Ma l'autentica libertà è ancora partecipazione
mercoledì 3 novembre 2021

Per il quindicesimo fine settimana consecutivo in diverse città italiane è andato in scena un corteo no-pass. Magari penserete che qui si voglia parlare di quel che è accaduto a Novara, dove alcuni manifestanti hanno inscenata una condizione da deportati dei lager, paragonandosi di fatto alle vittime della Shoah. Ma un’indignazione corale ha già svelato e bollato quella bestemmia morale. Qui invece si parlerà di Milano. Ci sono piacevoli consuetudini che si radicano nel tempo, e ormai da tanti anni, quando posso, di sabato pomeriggio ho l’abitudine di far visita alla mia libreria preferita. Si trova nei pressi di piazza Fontana, non lontano da piazza Duomo. La prima volta che – ormai alcuni mesi fa – ho sentito gridare per strada «libertà, libertà», ho scambiato uno sguardo perplesso con il libraio, anche lui piuttosto basito. Dopo quindici settimane, l’altro giorno il mio libraio mi diceva – come lamentano anche altri negozianti – che queste ripetute manifestazioni stanno penalizzando tante attività commerciali, alcune delle quali già pesantemente colpite dai mesi di chiusura. La gente per evitare di incappare nel rumoroso corteo pensa bene di evitare le vie interessate dalle manifestazioni.

È successo dunque anche sabato scorso. «Libertà, libertà», gridavano. In tanti, quasi tutti senza mascherina nonostante il fitto assembramento. Ma nessuno nega la libertà. C’è la libertà di vaccinarsi contro il Covid-19 e c’è quella di non vaccinarsi. È vero: l’idea del Green pass nasce con lo scopo di spingere il maggior numero di persone a immunizzarsi. Ma è anche vero che chi non vuole farlo può comunque ottenere il certificato sottoponendosi a un tampone. Non è questa libertà? Ma forse i manifestanti vorrebbero un’altra libertà: quella di contagiare. Questa libertà non c’è e non ci deve essere. Lo aveva ribadito già nel luglio dell’anno scorso, da poco usciti dalla prima ondata, il presidente della Repubblica, Sergio Mattarella, della cui saggezza tutti gli italiani dovrebbero essergli grati: «Libertà non è fare ammalare gli altri».
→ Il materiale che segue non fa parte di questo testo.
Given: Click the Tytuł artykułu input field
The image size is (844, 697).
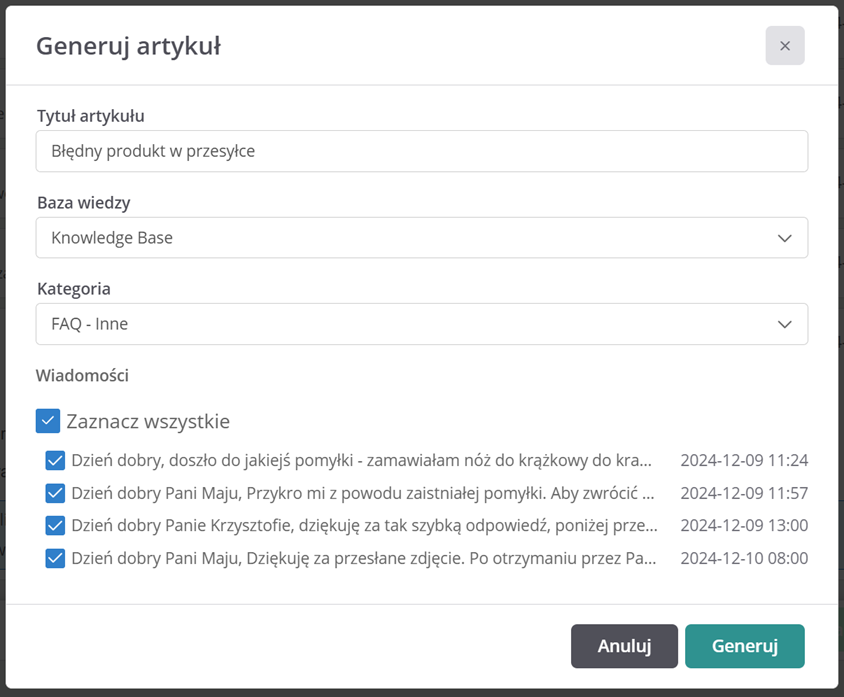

Quando sento urlare «libertà, libertà », mi viene in mente l’omonima, celebre canzone di Giorgio Gaber: «La libertà non è star sopra un albero, non è neanche il volo di un moscone, la libertà non è uno spazio libero, libertà è partecipazione». Il testo è del 1973. Gli anni 60 e 70 del Novecento sono stati caratterizzati da un forte senso della collettività e della comunità. Poi ci sono stati gli anni 80: il decennio del rampantismo, dello yuppismo, insomma di un’ideologia dell’affermazione di sé a scapito degli altri. Da quella mentalità individualista la nostra società non è mai del tutto guarita.

«Partecipazione», cantava Gaber. Oggi si tratta di partecipare allo sforzo collettivo nel debellare una dolorosa pandemia (dolorosa per i tanti morti, per l’economia, per la vita quotidiana di tutti). Forse a qualcuno è sfuggito che questa estate abbiamo attraversato una nuova ondata epidemica: della quale il Paese quasi non si è reso conto, essendo rimaste aperte quasi tutte le attività, poiché il tasso di occupazione dei posti in ospedale da parte dei malati di Covid è sempre rimasto sotto il livello di guardia. Grazie a cosa è avvenuto ciò? Non certo in virtù di una particolare congiunzione astrale, bensì – su questo non ci sono dubbi – grazie all’alto numero di vaccinati (e infatti ad avere una malattia pesante sono stati per lo più i non vaccinati).

Partecipazione significa responsabilità. Quella di cui sembrano mancare molti dei quarantenni e cinquantenni che affollano le proteste nopass. E della quale, invece, danno una bella testimonianza molti giovani, adolescenti compresi. Sappiamo che per questi ultimi la sindrome da Covid-19 raramente è severa. Eppure molti di loro hanno deciso di vaccinarsi. Non solo per poter accedere ai luoghi della 'movida'. In tanti l’hanno fatto soprattutto per proteggere i loro stessi familiari, genitori e nonni, più a rischio per l’età. Hanno capito che per ottenere e mantenere la libertà di tutti è necessario «partecipare».